Why might vision not fully recover, or why might an ERM come back? It usually happens if not all of the membrane is removed during surgery. An additional procedure called an ILM peel can sometimes help, by removing the layer of retinal cells where an ERM might form again. A study has found that if there is a disruption in the photoreceptor cells (the cells in the retina that begin the process of seeing) or delay in retinal signal processing detected by tests like OCT (optical coherence tomography) or a multifocal electroretinogram, it can predict poor vision recovery after ERM surgery. So far, the most important risk factor for post-surgery vision recovery is how long the ERM has been present.

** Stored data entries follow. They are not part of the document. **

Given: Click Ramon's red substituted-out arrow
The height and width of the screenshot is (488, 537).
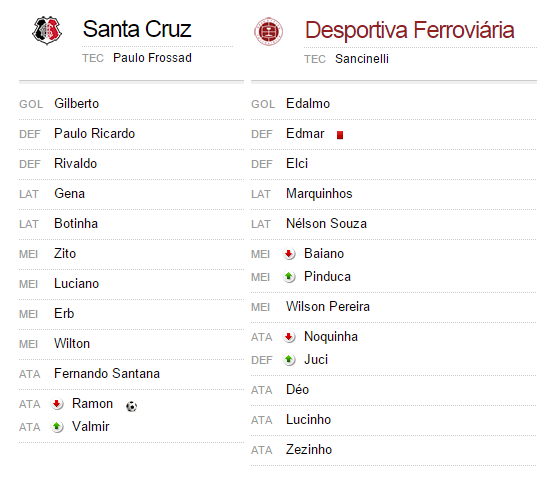Looking at the screenshot, I should (x=57, y=404).
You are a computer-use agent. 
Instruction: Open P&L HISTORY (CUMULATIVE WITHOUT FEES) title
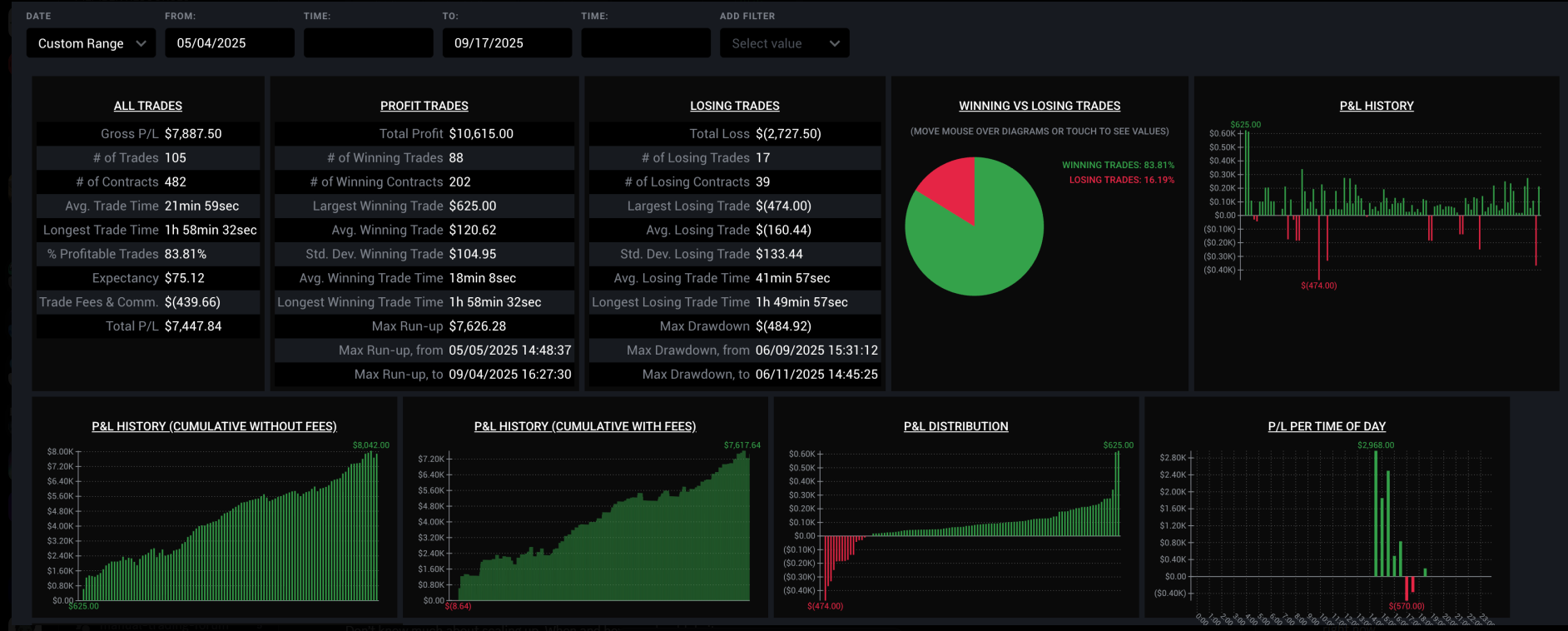tap(214, 426)
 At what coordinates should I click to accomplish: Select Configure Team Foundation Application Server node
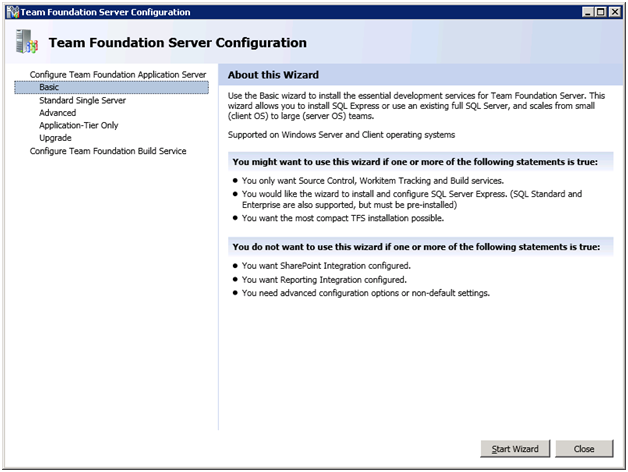[117, 75]
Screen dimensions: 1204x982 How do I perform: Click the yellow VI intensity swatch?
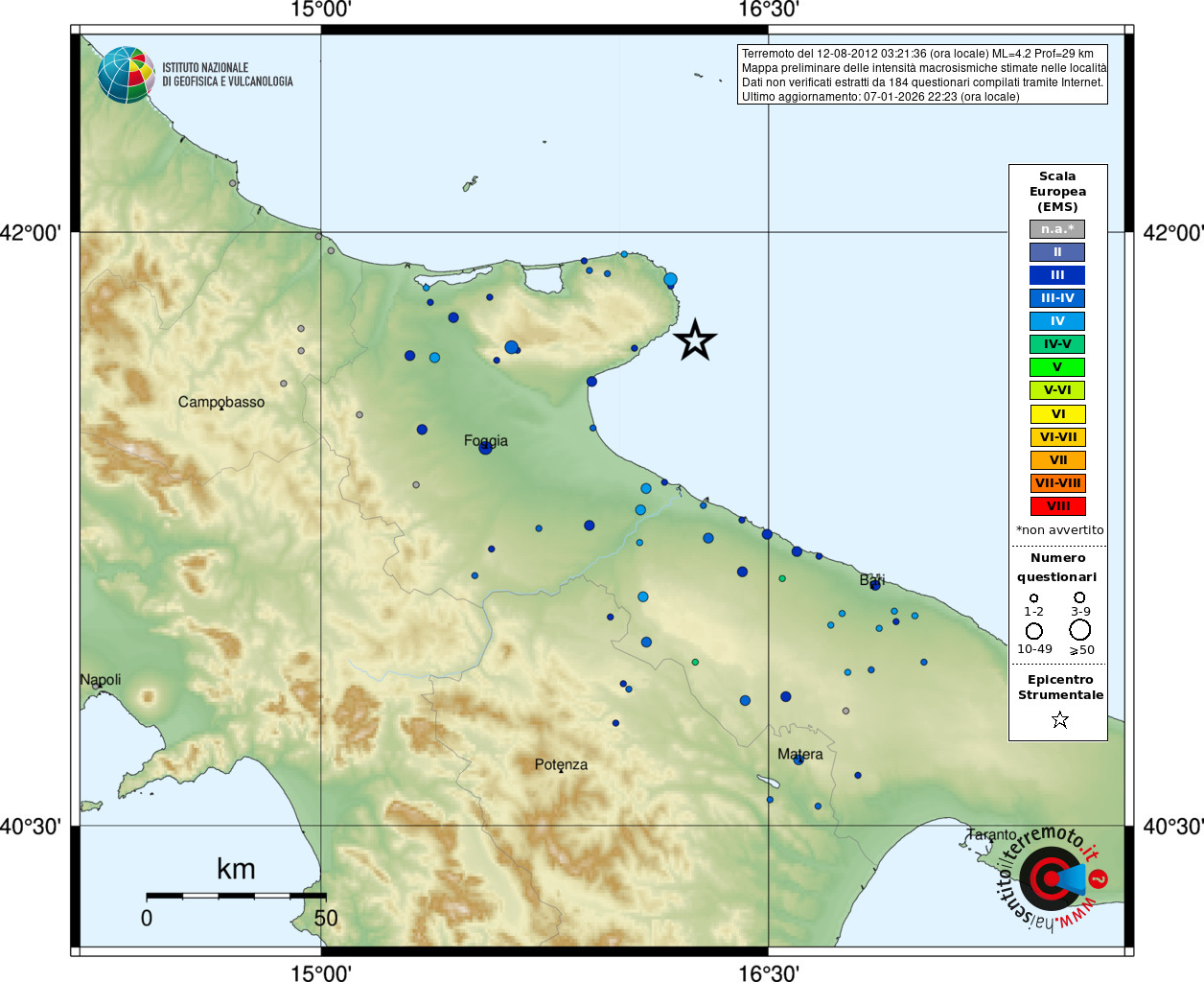(1057, 414)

Possible Complications When Diagnosed with Epiretinal Membrane
Epiretinal membrane (ERM) can lead to several eye complications. These complications might include:
- Increased progression of nuclear sclerosis, which is a type of cataract
- The creation of tears or even a detachment in the retina
- Damage to the macula (the central area of vision) due to trauma or light
- Endophthalmitis, which is an inflammation inside the eye
- The development of a macular hole
- Bleeding in the gel-like substance that fills the eye, known as a vitreous hemorrhage
- Small bleedings in the retina, known as retinal petechiae or hemorrhage
- A condition known as the dissociated optic nerve fiber layer
Preventing Epiretinal Membrane
Patients should know that most epiretinal membranes – thin layers that can form over the eye’s retina and might cause problems with vision – usually don’t need any intervention if they aren’t affecting their sight or causing distorted vision, also known as metamorphopsia. Checking your vision periodically with Amsler grid charts, which are simple tools to detect vision problems, can help you spot early signs or increasing metamorphopsia. It’s also helpful to monitor your vision in each eye separately to catch any early changes in your central vision.
Your doctor might tell you about surgical procedures for treating the epiretinal membrane (an operation involving the removal of that thin layer from your retina). These surgeries are typically very successful in improving issues related to vision clarity and the overall quality of life. Being informed about these options and discussing with your doctor can help set a clear and realistic expectation of what to expect after the treatment.